野心家アイルランド青年・クリス。金持ちトムのテニスコーチとになり、トムの妹クロエに一目惚れされ、上流階級への切符をゲット。その一方でトムの婚約者であるアメリカ人女優の卵・ノラの艶女っぷりに惚れちゃう。地位と色情の間で綱渡り二重生活した末の衝撃的結末。ヒトの人生、しょせんは運命に弄ばれるだけなんかい!?

まあ、4分の3くらいまではありがちな痴情のもつれですわ。上昇志向で令嬢を娶りつつ、心は愛人に溺れる。序盤は、クリスの野心と、ノラのエロさにそそられるけど、中盤から段々イライラ。お約束だからってクリスの勝手し放題はかなり目に余る。とかなんとかを吹き飛ばすクライマックス! これはスゴイ。黒いよ! 後味悪いよ!! 自嘲気味に笑うしかねー。
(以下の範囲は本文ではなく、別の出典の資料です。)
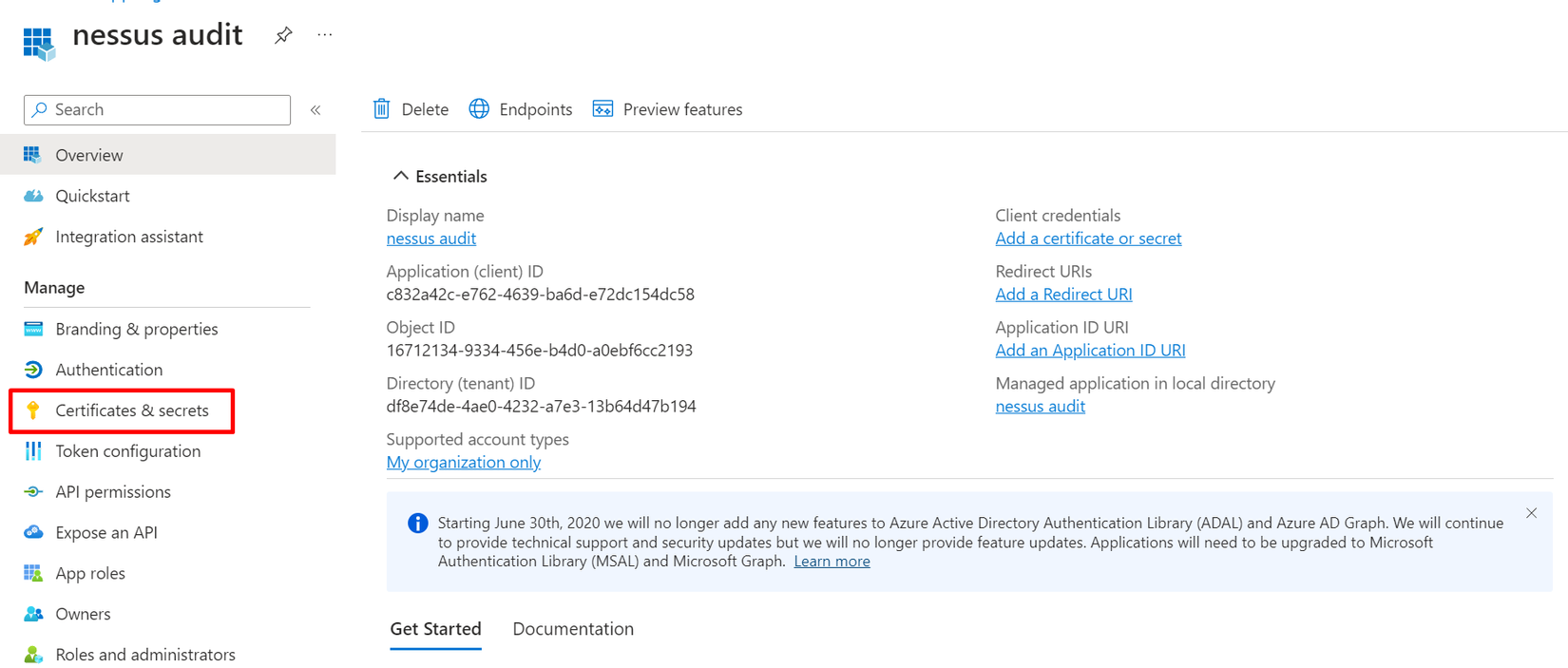Click the pin icon next to nessus audit
The image size is (1568, 668).
point(283,35)
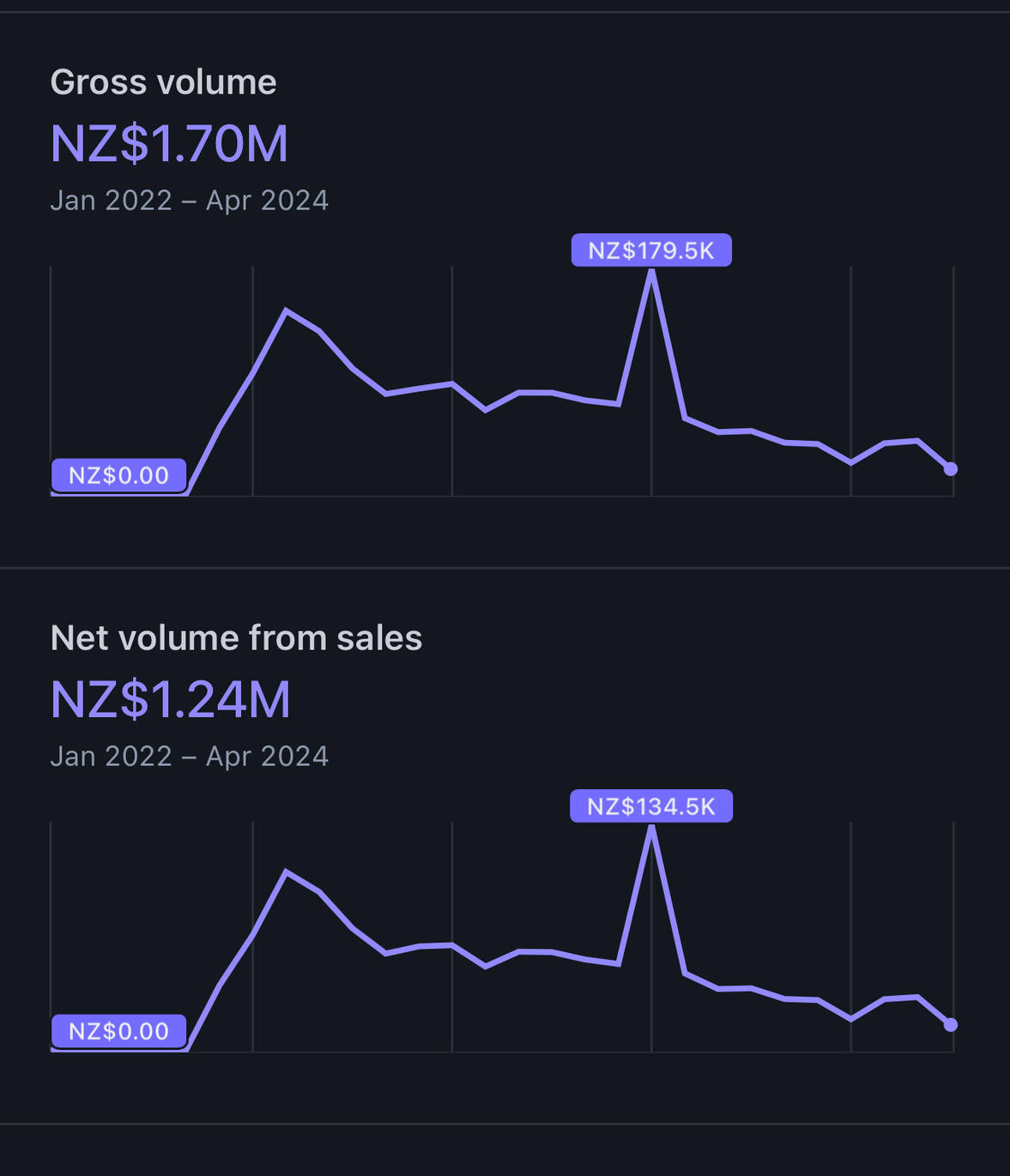This screenshot has height=1176, width=1010.
Task: Click the end-point dot on Net volume line
Action: (951, 1025)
とはいえね、これ、人生の縮図の一つですわ。正義感なんてこの物語の前じゃ無力。人生ってば大概サイは投げられちゃってるし、無関係の犠牲者って絶えないし、何も知らないヒトには何も起こってないし。抗えないの、運に。運命に。ただしこの作品のハイライトは、直接描かれていない、劇後のクリスの生涯にあるともいえる。運を味方にしながら、それで必ずしも精神的安息が訪れてはいないということろに教訓があるんじゃないかなーと思う次第。

気分悪いけど、面白いね。とりあえず目の毒級に悩殺スカーレットをぜひ劇場で。